ML3 LASSO (Least Absolute Shrinkage and Selection Operator) and XGBoost (eXtreme Gradient Boosting) Models for Predicting Depression-Related Work Impairment in US Working Adults


      Work productivity loss among adults with depression are associated with multiple patient characteristics. The current study examined predicted total work impairments as a result of absenteeism and presenteeism using regularized linear regression and decision-tree-based ensemble algorithm.

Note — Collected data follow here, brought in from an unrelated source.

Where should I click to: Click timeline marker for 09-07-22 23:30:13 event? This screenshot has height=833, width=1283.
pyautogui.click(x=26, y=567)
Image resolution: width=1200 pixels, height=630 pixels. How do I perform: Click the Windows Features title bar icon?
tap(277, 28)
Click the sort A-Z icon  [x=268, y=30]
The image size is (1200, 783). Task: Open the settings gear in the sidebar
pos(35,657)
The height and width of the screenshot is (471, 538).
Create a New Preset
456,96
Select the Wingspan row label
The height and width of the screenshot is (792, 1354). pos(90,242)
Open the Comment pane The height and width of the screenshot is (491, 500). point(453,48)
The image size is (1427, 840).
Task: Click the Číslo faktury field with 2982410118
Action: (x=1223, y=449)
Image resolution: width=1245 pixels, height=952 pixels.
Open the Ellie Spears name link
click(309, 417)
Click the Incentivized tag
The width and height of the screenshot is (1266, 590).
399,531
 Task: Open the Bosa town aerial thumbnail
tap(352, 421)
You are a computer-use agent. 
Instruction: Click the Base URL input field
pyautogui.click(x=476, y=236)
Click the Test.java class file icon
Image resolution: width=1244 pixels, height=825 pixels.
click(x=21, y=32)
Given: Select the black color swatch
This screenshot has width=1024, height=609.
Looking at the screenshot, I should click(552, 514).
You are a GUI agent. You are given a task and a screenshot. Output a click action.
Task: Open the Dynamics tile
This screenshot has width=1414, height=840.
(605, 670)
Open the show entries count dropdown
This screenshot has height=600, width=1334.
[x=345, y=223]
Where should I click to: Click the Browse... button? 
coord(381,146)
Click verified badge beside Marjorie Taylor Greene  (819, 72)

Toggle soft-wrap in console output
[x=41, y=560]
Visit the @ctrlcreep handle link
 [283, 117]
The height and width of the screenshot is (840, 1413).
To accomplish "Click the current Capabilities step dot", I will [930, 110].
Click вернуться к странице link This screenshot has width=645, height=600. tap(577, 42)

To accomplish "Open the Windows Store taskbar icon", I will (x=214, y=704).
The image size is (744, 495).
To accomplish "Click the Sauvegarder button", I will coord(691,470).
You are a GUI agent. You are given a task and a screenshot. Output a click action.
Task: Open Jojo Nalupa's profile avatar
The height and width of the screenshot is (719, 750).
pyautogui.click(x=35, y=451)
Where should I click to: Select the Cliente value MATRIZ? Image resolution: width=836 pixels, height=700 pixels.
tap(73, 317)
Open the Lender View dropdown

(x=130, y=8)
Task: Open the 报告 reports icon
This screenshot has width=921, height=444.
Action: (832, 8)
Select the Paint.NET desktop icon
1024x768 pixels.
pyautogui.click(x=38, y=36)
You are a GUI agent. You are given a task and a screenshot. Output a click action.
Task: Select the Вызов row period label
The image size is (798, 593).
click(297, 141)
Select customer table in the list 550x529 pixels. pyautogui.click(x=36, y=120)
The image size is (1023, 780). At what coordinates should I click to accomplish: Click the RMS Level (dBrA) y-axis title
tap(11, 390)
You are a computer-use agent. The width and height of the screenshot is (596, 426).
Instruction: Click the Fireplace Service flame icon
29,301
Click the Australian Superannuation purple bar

      Data on employed US adults (18-64 years old) were analyzed from the 2019 National Health and Wellness Survey. Analysis sample included respondents who self-reported diagnosis of depression or having experienced depression in the past 12 months. Work productivity loss was derived from Work Productivity and Activity Impairment questionnaire. Group LASSO with Nesterov’s method and XGBoost regression were used separately to predict work impairments and to extract model feature importance views. Given the count-like nature of productivity loss, poisson distribution was specified in both LASSO and XGBoost. Variable selection was based on model fit statistics Akaike Information Criterion (AIC) (LASSO) and the gain in feature importance (XGBoost). Forty variables on respondent demographics, health behavior (e.g., smoking and alcohol use), depression-related variables, comorbidities, and doctor visits were entered into both models. Data was split into training, validation, and testing datasets. Hyperparameters were tuned based on the validation data. Root mean squared errors (RMSE) for the testing data were compared to assess model performance.


      Among 11,478 working adults with depression, XGBoost made more accurate predictions compared with LASSO (RMSE=26.6 and 27.6, respectively). Overestimation of impairment was slightly greater in the LASSO model compared with that from XGBoost (mean impairment=33% and 30%, respectively). The LASSO model selected more demographic and health behavior variables than XGBoost which ranked comorbidity variables (arthritis, sleep conditions, migraine, liver or renal diseases) as the most important features in predicting productivity loss.


      In a broadly representative US population of working adults with depression, XGBoost model was found to better predict productivity loss compared with LASSO.